The way children learn to read is a developing science - and one study has discovered subtitles or captions may help.
In the UK, that's prompted a campaign calling for subtitles to be put on all children's programmes.
But here in New Zealand, an expert says if it sounds too good to be true, it is.
By turning on the subtitles, the more they watch the more they're reading without even realising it.
UK campaign 'Turn On The Subtitles' is calling for same-language subtitles to be on by default for all kids' programmes.
Celebrities are backing it.
"What takes ten seconds, costs nothing but could help change your child's life forever?" Stephen Fry asks.
UK Prime Minister Boris Johnson is also voicing his support.
"Massive support for subtitles," he says on Twitter.
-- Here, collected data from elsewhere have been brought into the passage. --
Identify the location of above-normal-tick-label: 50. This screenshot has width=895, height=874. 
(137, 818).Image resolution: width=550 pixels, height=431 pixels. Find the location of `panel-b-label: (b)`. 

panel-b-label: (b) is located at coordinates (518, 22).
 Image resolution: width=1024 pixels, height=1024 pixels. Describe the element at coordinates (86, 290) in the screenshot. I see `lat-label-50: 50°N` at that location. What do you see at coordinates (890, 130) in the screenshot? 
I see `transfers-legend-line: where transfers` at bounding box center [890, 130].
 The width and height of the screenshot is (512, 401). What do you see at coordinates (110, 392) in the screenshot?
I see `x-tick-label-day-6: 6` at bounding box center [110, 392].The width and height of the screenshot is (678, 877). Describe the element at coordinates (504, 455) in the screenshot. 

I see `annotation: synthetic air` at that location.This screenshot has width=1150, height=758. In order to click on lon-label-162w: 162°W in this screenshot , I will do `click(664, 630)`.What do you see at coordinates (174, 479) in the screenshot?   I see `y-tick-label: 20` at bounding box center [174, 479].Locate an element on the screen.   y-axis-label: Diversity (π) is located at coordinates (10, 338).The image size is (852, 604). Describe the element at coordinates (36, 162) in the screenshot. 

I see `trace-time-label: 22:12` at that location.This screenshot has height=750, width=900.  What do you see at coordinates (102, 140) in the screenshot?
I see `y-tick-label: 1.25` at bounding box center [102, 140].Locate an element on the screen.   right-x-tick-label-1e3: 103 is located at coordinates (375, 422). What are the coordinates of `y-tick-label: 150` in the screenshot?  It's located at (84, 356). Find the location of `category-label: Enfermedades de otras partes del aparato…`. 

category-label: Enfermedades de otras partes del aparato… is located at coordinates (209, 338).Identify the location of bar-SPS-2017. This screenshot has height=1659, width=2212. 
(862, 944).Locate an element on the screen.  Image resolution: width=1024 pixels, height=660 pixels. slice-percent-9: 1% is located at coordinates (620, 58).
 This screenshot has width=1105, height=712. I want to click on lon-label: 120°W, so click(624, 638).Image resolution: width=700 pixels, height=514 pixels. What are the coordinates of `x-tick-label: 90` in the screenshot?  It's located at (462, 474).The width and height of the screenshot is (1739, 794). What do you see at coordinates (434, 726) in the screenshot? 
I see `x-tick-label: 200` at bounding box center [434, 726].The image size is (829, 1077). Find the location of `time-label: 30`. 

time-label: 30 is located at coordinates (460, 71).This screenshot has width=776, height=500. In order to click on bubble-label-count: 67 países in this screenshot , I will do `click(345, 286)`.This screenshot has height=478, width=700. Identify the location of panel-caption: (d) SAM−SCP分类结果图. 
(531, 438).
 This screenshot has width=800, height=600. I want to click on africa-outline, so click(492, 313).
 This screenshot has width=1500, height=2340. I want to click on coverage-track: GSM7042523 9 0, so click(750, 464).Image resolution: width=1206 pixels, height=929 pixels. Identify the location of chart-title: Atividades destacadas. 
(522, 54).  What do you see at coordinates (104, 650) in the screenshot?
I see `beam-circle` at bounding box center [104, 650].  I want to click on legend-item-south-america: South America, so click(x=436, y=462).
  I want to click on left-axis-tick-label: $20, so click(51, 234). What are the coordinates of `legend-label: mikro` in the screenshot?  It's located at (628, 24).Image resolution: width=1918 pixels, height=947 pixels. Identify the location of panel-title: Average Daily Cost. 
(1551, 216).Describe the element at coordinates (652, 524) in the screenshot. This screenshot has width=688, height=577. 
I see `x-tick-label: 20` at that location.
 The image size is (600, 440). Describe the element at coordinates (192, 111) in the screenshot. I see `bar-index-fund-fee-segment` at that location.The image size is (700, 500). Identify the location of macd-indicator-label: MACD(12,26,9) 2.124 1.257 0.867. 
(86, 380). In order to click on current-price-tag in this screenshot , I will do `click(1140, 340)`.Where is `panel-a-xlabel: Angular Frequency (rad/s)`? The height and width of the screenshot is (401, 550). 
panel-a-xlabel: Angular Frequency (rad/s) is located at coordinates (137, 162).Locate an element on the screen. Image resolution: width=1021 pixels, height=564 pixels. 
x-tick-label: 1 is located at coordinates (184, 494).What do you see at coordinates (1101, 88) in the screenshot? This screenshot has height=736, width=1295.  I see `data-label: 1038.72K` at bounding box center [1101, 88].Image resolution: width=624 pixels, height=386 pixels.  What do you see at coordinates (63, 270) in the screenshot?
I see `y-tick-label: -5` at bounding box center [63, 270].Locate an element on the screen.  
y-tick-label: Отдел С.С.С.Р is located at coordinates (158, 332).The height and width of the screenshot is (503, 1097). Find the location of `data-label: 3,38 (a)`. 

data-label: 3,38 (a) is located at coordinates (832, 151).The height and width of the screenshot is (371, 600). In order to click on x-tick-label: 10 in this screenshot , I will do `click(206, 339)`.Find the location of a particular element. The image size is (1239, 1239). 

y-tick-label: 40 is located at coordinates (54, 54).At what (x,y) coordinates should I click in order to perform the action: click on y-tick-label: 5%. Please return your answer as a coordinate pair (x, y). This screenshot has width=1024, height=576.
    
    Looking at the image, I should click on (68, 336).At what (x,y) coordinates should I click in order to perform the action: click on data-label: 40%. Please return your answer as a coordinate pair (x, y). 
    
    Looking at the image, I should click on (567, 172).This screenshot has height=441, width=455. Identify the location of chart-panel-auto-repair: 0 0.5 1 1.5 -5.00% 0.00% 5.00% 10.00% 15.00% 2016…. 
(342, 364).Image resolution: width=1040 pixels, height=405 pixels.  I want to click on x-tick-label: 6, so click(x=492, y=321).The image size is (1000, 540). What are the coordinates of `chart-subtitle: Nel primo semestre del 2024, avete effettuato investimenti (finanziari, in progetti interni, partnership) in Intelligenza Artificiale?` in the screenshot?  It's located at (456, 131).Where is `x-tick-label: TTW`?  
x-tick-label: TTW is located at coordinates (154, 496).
The campaign draws on an academic study of 2350 children, of which 34 percent became good readers with just schooling.
But that number doubled to 70 percent when they were exposed to 30 minutes of subtitled film songs per week.
It's hard to ignore the words when they're on screen, and it's this incidental reading mileage that could help children's learning.
But here in New Zealand international literacy development expert Professor Brigid McNeill isn't convinced.
"It's probably a little bit too good to be true," she says.
She says subtitles won't do any harm and may be useful for children learning a second language - but they're no silver bullet.
"There's not a lot of evidence for it being more effective than other things we know are helpful for children learning to read," Prof McNeill says.
And that's parents reading to their children.
"In a way that they hear sounds and words, be able to blend sounds together being aware of letters and sounds and having quality conversations," Professor McNeill says.
So there's no getting out of those bedtime stories just yet.